Secondly – I am glad to see that you have addressed the issue of long-term fuel storage. Interestingly, more than half of emergency generator failures during a crisis can be directly attributable to degraded fuel. This was  found to be the case post-Katrina. The product STA-BIL that you reference in your writing, will, in fact, stabilize gasoline and diesel fuel. But bear in mind this is a “consumer” type product – designed with strength only sufficient to extend fuel life 6-to-12 months. The active ingredient in this product is actually in a very small concentration.
We manufacturer PRI-D and PRI-G for diesel and gasoline respectively. While we largely sell these products to the industrial market, we also have made them available to recreational boaters and RV enthusiasts through several hundred outlets nationwide. The chemistry we offer in our consumer package is in the same strength we provide to industrial users – users that include nuclear power facilities,  and countless thousands of entities that store fuel for emergency power generation.  These products have also found a popular following among those of us in the “prepper” community. On average, one dosage will keep fuel fresh for about five years – sometimes much longer. We have had some fuels in storage as long as 12 years – and they are still refinery fresh. As a side note – even kerosene for lamp oil can deteriorate, so it is also of critical importance to treat these fuels as well.
Bear in mind that fuel stability is dependent on a number of factors. First is refinery processing – which can change day to day. The stability of a fuel produced one day can change the next owing to minor adjustments in feedstock and refinery processes. Second is storage conditions – bearing in mind that heat and exposure to oxygen are key factors.
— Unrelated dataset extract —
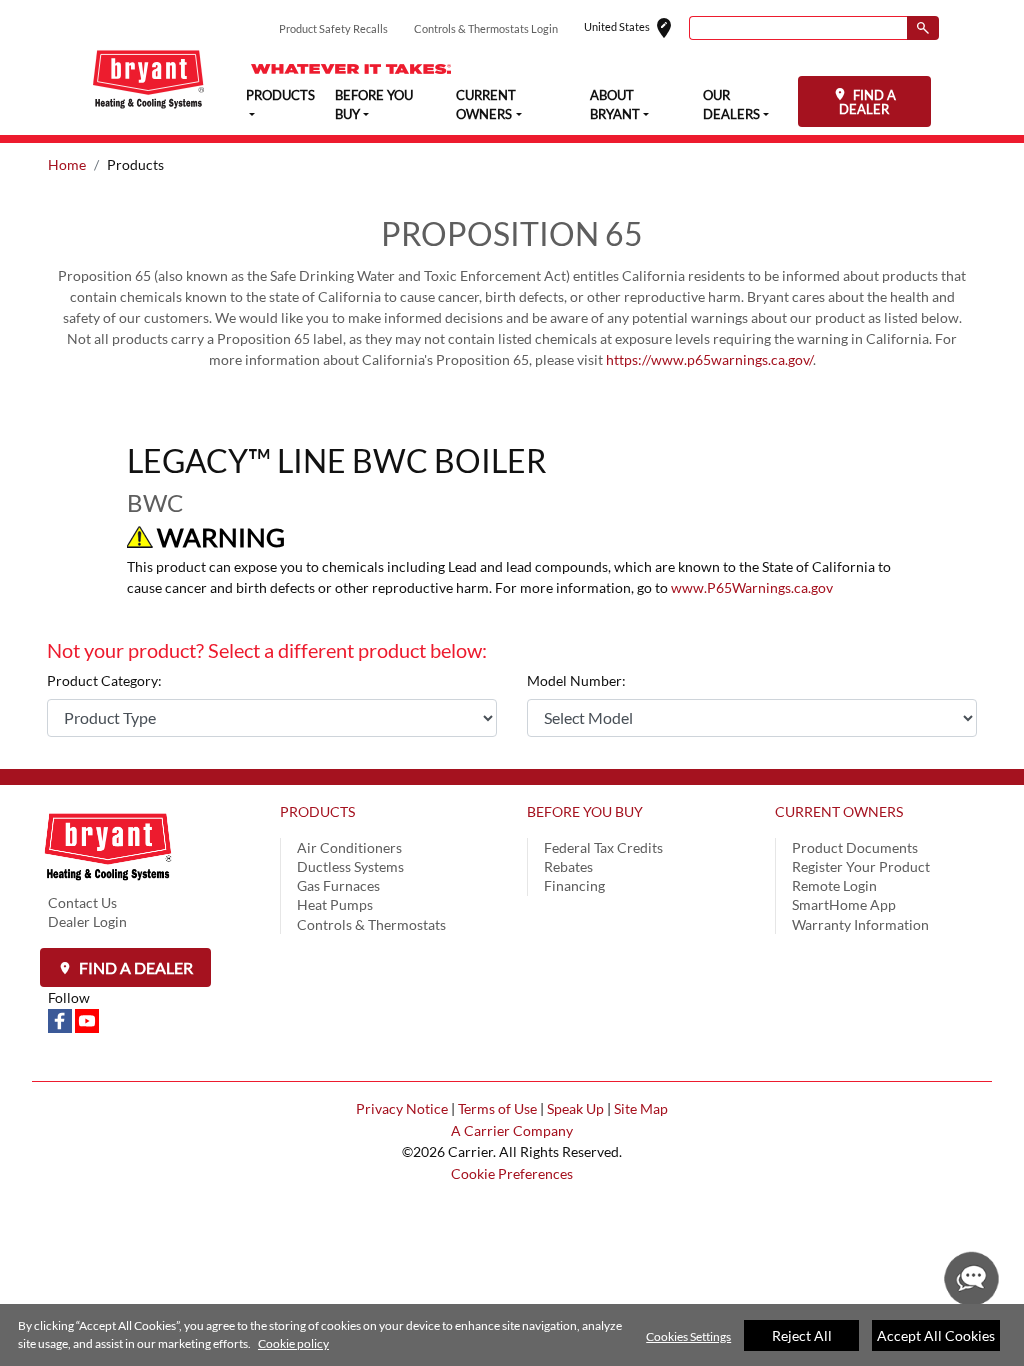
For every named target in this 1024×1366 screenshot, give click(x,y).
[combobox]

This is where most amateurs go wrong.
Personally – I believe long-term reliance on a generator for power is untenable, as one would have to have a major fuel supply on hand. That said, use of fuel for power equipment like a chain saw or roto-tiller or well pump can make post-collapse life a bit easier. As for personal transportation – I favor an electric bike, which can be re-charged with a solar generator.
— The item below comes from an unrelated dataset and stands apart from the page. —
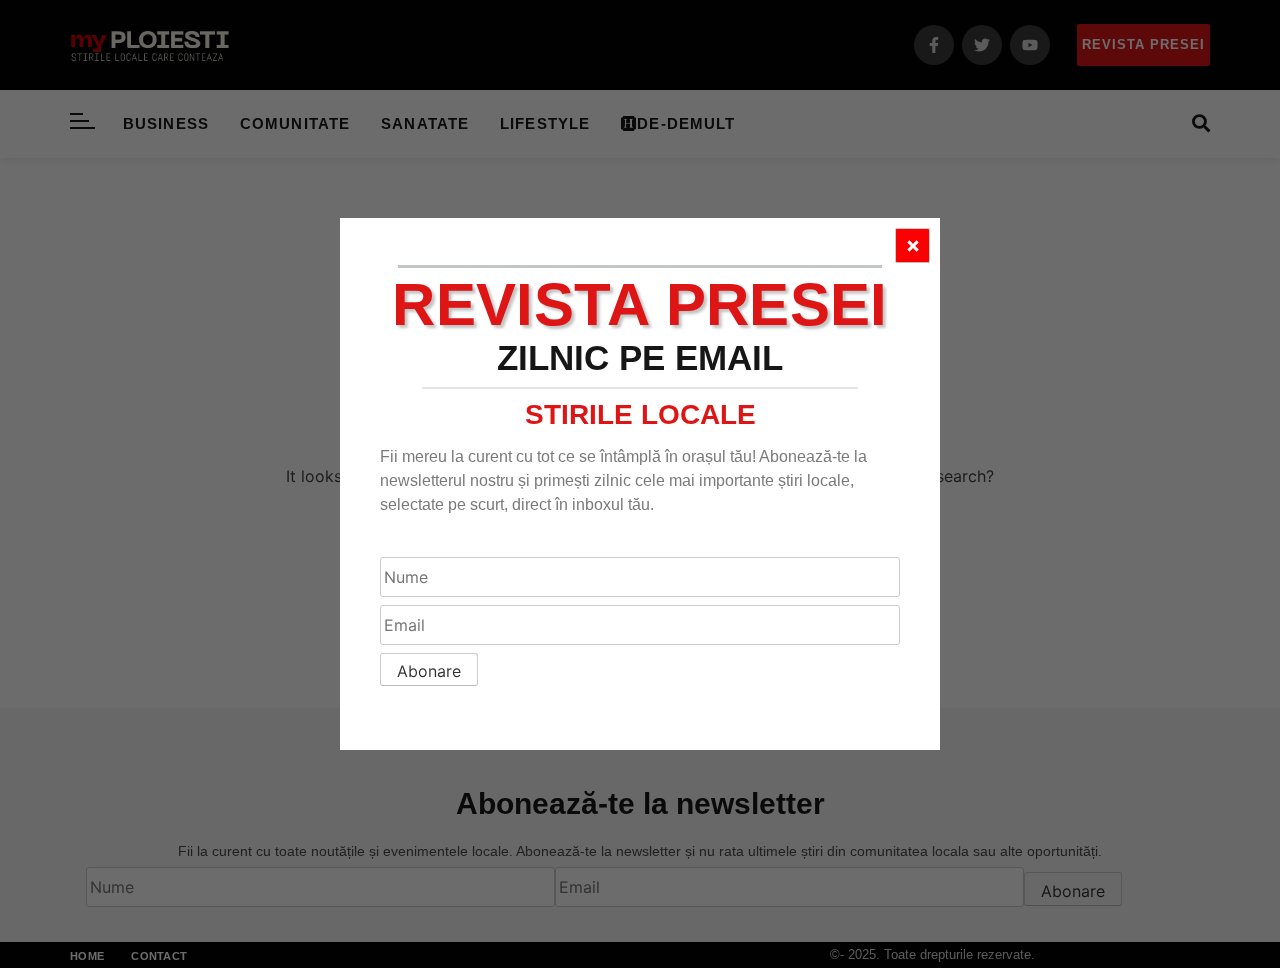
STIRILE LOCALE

One of the things I find most interesting is that most of us in the USA are just one or two generations away when most of the American population was self-sufficient. I come from a Southern Illinois farm family. We grew our own food, made our own soap, and even grandma made all of our clothes on a non-electric Singer sewing machine. I had one farmer cousin that had no electricity at his place, and relied on kerosene lamps at night. We also learned to hunt and fish at an early age. My dad bought me my first .22 rifle when I was 11 and taught me to shoot. Many times he would send me down the road and out into the fields to dispatch varmints. Can you imagine an 11 year old today simply walking down the local highway with a rifle in hand? We also learned to work on our own cars – replacing transmissions – rebuilding engines – mostly from junkyard parts. How the world has changed. Fortunately, even though I’m now in my 60s I am in great physical shape. I can thank the Lord for that. I don’t drink, don’t smoke, get plenty of exercise in trying to keep this temple clean. Most importantly, I realize that there is a God and He is not me. I put myself humbly before Him every day in thanks that he sent his Son for our salvation. I thank you, James, for carrying His message in your books. The best preparation for any of us is to be spiritually fit.
Long-term, I am very optimistic. Truth and righteousness will prevail. I see an economic collapse as a collapse of the humanistic, progressive New World Order concept which eliminates God in favor of the concept that we humans have the capability to make a Heaven on earth. The failing here is that earth will always be earth and full of sin. That is immutable. A collapse should finally hammer that truth home, perhaps once and for all. Then taking the principles upon which this great country was founded, we can again re-build. When a collapse happens, we should all be thanking God for this opportunity. This will truly be His grace. – A Corporate Officer of Power Research, Inc.